Kun je de subsidieregeling van "gelet op artikel" tot "gemeente Apeldoorn 2014." opnieuw geven en die zo bewerken dat "Begripsbepalingen" is vervangen door "Definities"?

═══ GEKOZEN FRAGMENT

Subsidieregeling non-formele volwasseneneducatie en lokale projecten volwasseneneducatie Stedendriehoek en Noord Veluwe 2019

Het college van burgemeester en wethouders van de gemeente Apeldoorn,

gelezen het Regionaal beleidsplan educatie basisvaardigheden arbeidsmarktregio Stedendriehoek en Noord Veluwe en de notitie Taal en Toekomst 2019;

gelet op artikel 4 van de Algemene subsidieverordening gemeente Apeldoorn en de Wet Educatie en Beroepsonderwijs;

BESLUIT: vast te stellen de navolgende Subsidieregeling non-formele volwasseneneducatie en lokale projecten volwasseneneducatie Stedendriehoek en Noord Veluwe 2019.

 

Hoofdstuk 1 Non-formele volwasseneneducatie en lokale projecten volwasseneneducatie Stedendriehoek en Noord Veluwe 2019

Artikel 1 Begripsbepalingen

  • 1.

    Tenzij in dit hoofdstuk uitdrukkelijk anders wordt vermeld, gelden de voorwaarden en bepalingen van de Algemene subsidieverordening gemeente Apeldoorn 2014.

  • 2.

    In dit deze regeling wordt verstaan onder:

    • a.

      ANBI instelling: algemeen nut beogende instelling;

    • b.

      Asv: de Algemene subsidieverordening gemeente Apeldoorn 2014;

    • c.

      basisvaardigheden: vaardigheden als bedoeld in artikel 7.3.1, eerste lid, onder b t/m f van de WEB;

    • d.

      beleidsplan: Regionaal beleidsplan educatie basisvaardigheden arbeidsmarktregio Stedendriehoek en Noord Veluwe, vastgesteld door het college op 21 juli 2015;

    • e.

      college: college van burgemeester en wethouders van de gemeente Apeldoorn;

    • f.

      deelnemer: een volwassen persoon die behoort tot de doelgroep laaggeletterden;

    • g.

      doelgroep: niet inburgeringsplichtige volwassenen die laaggeletterd zijn;

    • h.

      doorlopende leerlijn: een sluitende leerlijn tussen de educatieve activiteit die de deelnemer volgt en een vervolgactiviteit die de vorm kan hebben van enerzijds doorstroom naar non-formele of formele educatietrajecten en anderzijds de vorm kan hebben van activiteiten waarbij centraal staat dat deelnemers blijven oefenen met de basisvaardigheden;

    • i.

      formele educatie: diplomagerichte educatie basisvaardigheden, gericht op deelaspecten van de eindtermen WEB;

    • j.

══════
═══ GETOONDE GEGEVENS

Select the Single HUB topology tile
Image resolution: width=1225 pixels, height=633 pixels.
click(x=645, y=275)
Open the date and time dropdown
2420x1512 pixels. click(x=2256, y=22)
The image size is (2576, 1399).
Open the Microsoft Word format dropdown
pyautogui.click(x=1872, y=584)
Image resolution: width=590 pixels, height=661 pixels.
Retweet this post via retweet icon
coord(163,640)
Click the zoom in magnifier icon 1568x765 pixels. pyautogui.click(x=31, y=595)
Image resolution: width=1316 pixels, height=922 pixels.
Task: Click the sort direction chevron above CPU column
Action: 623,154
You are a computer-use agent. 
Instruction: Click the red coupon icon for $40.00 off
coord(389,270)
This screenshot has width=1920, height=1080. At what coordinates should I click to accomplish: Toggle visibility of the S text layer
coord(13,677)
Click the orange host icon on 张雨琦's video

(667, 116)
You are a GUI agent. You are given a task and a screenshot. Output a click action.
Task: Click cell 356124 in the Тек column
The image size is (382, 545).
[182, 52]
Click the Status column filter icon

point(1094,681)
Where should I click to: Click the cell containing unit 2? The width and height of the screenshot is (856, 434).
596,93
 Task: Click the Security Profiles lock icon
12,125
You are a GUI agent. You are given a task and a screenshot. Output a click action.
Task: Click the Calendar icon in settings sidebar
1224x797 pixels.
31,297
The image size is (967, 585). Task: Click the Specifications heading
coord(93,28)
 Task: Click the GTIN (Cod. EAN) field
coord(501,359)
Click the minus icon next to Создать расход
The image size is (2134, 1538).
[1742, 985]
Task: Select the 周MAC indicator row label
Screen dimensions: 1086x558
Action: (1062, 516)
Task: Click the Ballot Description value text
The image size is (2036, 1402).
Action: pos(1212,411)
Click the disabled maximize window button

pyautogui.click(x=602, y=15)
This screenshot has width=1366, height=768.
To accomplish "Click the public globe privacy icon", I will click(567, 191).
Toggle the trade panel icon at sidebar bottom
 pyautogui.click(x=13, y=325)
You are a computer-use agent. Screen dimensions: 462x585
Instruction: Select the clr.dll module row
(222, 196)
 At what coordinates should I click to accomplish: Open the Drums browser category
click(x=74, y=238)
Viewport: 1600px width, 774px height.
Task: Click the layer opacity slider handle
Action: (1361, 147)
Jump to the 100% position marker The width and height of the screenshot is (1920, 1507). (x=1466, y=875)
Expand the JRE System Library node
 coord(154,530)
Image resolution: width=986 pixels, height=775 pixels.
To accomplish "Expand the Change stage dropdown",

══════

- UITWERKING OPDRACHT -
gelet op artikel 4 van de Algemene subsidieverordening gemeente Apeldoorn en de Wet Educatie en Beroepsonderwijs;

BESLUIT: vast te stellen de navolgende Subsidieregeling non-formele volwasseneneducatie en lokale projecten volwasseneneducatie Stedendriehoek en Noord Veluwe 2019.

 

Hoofdstuk 1 Non-formele volwasseneneducatie en lokale projecten volwasseneneducatie Stedendriehoek en Noord Veluwe 2019

Artikel 1 Definities

  • 1.

    Tenzij in dit hoofdstuk uitdrukkelijk anders wordt vermeld, gelden de voorwaarden en bepalingen van de Algemene subsidieverordening gemeente Apeldoorn 2014.